The infrastructure of supply and distribution must be in place to support biofuels, and research into fuels which can ‘drop in’ to existing supply lines needs significant development. The overall energy efficiency of biofuels must be assessed on an industrial scale. Currently there are demonstration projects in place for most second generation biofuels, although many of the processes of manufacture are at laboratory stage, and the fuels cannot be considered economically or environmentally viable until the whole production process is streamlined for cost and energy efficiency. The greenhouse gas overhead of the entire production process must also be considered; many first generation biofuels reduce carbon emissions far less than first thought due to the release of carbon gases during production.
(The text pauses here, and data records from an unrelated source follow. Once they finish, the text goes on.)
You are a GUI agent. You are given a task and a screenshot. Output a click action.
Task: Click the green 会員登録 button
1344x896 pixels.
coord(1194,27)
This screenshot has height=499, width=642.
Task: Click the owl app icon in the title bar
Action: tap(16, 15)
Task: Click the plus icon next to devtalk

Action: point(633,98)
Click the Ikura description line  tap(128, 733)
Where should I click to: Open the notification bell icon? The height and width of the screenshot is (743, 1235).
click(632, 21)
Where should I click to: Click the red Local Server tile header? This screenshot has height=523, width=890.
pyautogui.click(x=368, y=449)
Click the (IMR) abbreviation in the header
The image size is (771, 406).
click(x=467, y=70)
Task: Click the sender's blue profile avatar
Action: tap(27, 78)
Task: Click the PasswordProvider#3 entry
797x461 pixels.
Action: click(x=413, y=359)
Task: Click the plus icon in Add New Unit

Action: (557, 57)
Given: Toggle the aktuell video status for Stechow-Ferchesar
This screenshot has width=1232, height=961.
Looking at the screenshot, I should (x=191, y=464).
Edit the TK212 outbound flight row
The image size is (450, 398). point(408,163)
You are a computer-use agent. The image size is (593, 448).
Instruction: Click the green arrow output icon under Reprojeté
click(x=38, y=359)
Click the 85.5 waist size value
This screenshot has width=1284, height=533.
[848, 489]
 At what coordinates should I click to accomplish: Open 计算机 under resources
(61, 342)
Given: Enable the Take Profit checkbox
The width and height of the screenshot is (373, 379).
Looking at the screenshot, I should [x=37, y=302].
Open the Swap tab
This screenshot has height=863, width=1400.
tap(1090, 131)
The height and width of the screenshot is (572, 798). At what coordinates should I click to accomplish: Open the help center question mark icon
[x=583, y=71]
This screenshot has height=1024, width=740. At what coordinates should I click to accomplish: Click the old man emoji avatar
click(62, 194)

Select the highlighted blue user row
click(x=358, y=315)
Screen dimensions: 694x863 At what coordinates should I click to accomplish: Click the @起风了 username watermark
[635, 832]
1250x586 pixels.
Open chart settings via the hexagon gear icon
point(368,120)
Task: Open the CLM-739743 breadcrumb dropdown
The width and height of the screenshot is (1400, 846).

It is also a problem of political and social consideration, due to the sheer volume of biomass that must be produced in order to manufacture enough biofuel to satisfy demand. Energy crops cannot be allowed to become competitive with food over the use of agricultural land, particularly in developing countries. Policy makers must also look at the fiscal benefits and rewards for the petroleum industry and the automotive industry to facilitate the introduction of biofuels.

The automotive industry has developed several prototypes and some commercially available vehicles designed specifically for use with biofuels, which represents a positive outlook for the future; but there is also a need to develop fuels that can integrate into existing infrastructures and be used in existing vehicles. To this end there is still a requirement to facilitate industrial scale production and supply of first generation biofuels in the mid-term.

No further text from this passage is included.